After locating the line that contains "600x881 pixels. How" in the data below, set down exactly that line and each one after it through the line that contains "Task: Open the windows", and nothing more.

[Stored items from a collection]
┄┄┄┄┄┄┄┄┄┄

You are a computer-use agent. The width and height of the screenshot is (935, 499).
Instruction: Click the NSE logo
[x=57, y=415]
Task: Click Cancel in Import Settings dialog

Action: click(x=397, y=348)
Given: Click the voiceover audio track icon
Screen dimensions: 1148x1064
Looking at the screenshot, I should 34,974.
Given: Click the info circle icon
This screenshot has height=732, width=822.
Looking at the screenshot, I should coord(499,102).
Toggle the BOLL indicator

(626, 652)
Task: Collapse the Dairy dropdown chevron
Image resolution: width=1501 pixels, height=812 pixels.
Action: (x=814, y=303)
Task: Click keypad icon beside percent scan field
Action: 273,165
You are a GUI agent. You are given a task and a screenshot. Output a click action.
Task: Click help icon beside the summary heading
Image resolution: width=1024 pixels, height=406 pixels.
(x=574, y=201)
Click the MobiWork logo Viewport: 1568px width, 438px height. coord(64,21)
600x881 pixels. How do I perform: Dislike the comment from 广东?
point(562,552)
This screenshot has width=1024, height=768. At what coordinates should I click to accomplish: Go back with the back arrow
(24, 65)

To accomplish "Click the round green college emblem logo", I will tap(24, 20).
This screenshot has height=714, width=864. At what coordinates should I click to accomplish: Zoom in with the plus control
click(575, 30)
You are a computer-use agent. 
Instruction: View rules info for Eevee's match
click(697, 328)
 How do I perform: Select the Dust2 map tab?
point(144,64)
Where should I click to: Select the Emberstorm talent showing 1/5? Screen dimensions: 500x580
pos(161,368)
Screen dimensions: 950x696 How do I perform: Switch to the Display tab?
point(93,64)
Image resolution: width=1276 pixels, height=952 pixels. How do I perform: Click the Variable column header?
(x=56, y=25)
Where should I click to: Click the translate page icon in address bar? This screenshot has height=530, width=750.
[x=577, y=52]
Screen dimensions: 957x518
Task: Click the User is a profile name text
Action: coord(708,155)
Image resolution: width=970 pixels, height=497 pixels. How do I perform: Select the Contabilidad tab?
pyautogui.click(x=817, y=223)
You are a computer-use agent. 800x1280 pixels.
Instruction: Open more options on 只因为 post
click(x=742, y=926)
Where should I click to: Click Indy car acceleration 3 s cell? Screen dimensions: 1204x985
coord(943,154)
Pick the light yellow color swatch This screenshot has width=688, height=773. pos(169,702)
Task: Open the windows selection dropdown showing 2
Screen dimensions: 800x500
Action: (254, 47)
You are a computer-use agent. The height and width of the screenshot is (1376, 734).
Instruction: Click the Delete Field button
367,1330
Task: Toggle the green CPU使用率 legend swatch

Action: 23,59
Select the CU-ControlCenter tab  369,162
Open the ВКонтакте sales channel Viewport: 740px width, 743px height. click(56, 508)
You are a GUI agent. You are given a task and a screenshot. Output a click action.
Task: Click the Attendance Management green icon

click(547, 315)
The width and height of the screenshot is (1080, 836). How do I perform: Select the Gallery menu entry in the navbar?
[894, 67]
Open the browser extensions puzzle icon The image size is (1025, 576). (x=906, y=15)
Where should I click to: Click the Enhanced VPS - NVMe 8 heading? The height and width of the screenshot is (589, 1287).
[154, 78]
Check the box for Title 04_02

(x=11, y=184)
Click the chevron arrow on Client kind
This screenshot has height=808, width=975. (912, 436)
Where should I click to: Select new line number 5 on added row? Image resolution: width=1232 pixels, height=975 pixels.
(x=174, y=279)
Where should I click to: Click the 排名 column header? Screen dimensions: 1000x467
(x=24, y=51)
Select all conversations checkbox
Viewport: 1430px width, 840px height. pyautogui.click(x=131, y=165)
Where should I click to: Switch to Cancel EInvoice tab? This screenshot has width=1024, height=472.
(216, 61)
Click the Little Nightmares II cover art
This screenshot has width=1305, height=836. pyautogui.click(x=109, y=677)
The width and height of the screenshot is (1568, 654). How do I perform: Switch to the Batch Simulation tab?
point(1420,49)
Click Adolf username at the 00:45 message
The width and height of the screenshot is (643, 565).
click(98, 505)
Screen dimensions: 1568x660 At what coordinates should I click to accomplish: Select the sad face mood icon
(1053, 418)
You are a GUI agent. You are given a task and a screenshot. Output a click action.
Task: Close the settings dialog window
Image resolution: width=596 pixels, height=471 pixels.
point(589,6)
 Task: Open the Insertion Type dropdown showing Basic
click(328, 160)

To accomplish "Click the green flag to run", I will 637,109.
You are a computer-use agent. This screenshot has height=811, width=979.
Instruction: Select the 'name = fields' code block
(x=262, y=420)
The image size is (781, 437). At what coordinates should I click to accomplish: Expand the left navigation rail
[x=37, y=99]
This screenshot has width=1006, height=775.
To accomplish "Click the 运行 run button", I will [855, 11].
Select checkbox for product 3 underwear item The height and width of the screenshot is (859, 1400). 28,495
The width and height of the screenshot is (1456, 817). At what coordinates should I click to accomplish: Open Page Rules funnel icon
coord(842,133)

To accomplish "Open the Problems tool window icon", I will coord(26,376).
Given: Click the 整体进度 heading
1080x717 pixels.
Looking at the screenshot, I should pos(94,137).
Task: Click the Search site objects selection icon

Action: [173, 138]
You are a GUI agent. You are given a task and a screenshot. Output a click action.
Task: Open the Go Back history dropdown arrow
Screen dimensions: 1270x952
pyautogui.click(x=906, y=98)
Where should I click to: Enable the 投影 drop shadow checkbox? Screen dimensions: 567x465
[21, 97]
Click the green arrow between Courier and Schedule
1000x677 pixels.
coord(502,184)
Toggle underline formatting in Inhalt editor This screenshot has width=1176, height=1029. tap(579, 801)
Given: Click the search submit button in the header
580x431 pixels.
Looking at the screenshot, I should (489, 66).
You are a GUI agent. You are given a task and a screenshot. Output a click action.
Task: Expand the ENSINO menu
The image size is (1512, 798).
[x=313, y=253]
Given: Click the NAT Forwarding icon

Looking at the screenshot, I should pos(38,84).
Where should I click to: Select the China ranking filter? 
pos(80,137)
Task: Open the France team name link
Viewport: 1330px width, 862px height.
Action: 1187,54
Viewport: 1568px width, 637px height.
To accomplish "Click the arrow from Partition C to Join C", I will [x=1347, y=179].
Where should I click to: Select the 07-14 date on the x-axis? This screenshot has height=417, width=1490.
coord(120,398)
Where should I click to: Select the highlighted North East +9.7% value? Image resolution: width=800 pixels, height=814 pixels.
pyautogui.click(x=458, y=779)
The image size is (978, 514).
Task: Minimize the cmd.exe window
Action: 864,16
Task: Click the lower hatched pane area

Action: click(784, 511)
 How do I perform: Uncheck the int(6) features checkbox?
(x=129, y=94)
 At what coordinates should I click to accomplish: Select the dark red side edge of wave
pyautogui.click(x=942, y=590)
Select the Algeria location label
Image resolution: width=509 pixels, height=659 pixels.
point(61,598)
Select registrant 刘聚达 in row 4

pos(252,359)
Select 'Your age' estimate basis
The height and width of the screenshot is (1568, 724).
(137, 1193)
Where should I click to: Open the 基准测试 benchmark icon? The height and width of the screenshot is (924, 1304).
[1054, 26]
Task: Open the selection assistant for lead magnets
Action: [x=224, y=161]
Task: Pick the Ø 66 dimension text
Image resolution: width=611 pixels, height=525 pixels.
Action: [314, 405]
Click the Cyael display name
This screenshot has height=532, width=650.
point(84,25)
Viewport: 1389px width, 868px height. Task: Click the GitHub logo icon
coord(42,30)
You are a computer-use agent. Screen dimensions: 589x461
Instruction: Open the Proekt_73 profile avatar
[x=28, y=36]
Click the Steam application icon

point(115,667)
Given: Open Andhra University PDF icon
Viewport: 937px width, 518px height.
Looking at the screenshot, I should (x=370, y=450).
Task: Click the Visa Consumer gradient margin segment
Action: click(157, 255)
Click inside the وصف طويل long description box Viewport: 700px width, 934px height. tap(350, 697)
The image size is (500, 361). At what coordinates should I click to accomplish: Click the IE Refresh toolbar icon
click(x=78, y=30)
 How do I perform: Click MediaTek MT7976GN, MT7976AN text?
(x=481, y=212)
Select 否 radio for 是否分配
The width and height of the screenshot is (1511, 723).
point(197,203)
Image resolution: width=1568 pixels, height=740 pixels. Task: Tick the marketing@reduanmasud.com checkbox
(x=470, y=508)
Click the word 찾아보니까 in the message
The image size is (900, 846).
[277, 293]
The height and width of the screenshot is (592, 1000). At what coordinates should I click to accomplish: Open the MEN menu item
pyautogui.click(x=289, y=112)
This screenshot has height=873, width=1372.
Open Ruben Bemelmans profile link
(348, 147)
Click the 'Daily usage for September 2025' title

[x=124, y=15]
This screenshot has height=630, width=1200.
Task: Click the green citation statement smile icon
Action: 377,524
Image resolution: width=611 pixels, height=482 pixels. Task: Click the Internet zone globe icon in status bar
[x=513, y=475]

┄┄┄┄┄┄┄┄┄┄

Written solution |
600x881 pixels. How do I perform: Dislike the comment from 广东?
point(562,552)
This screenshot has width=1024, height=768. At what coordinates should I click to accomplish: Go back with the back arrow
(24, 65)

To accomplish "Click the round green college emblem logo", I will tap(24, 20).
This screenshot has height=714, width=864. At what coordinates should I click to accomplish: Zoom in with the plus control
click(575, 30)
You are a computer-use agent. 
Instruction: View rules info for Eevee's match
click(697, 328)
 How do I perform: Select the Dust2 map tab?
point(144,64)
Where should I click to: Select the Emberstorm talent showing 1/5? Screen dimensions: 500x580
pos(161,368)
Screen dimensions: 950x696 How do I perform: Switch to the Display tab?
point(93,64)
Image resolution: width=1276 pixels, height=952 pixels. How do I perform: Click the Variable column header?
(x=56, y=25)
Where should I click to: Click the translate page icon in address bar? This screenshot has height=530, width=750.
[x=577, y=52]
Screen dimensions: 957x518
Task: Click the User is a profile name text
Action: coord(708,155)
Image resolution: width=970 pixels, height=497 pixels. How do I perform: Select the Contabilidad tab?
pyautogui.click(x=817, y=223)
You are a computer-use agent. 800x1280 pixels.
Instruction: Open more options on 只因为 post
click(x=742, y=926)
Where should I click to: Click Indy car acceleration 3 s cell? Screen dimensions: 1204x985
coord(943,154)
Pick the light yellow color swatch This screenshot has width=688, height=773. pos(169,702)
Task: Open the windows selection dropdown showing 2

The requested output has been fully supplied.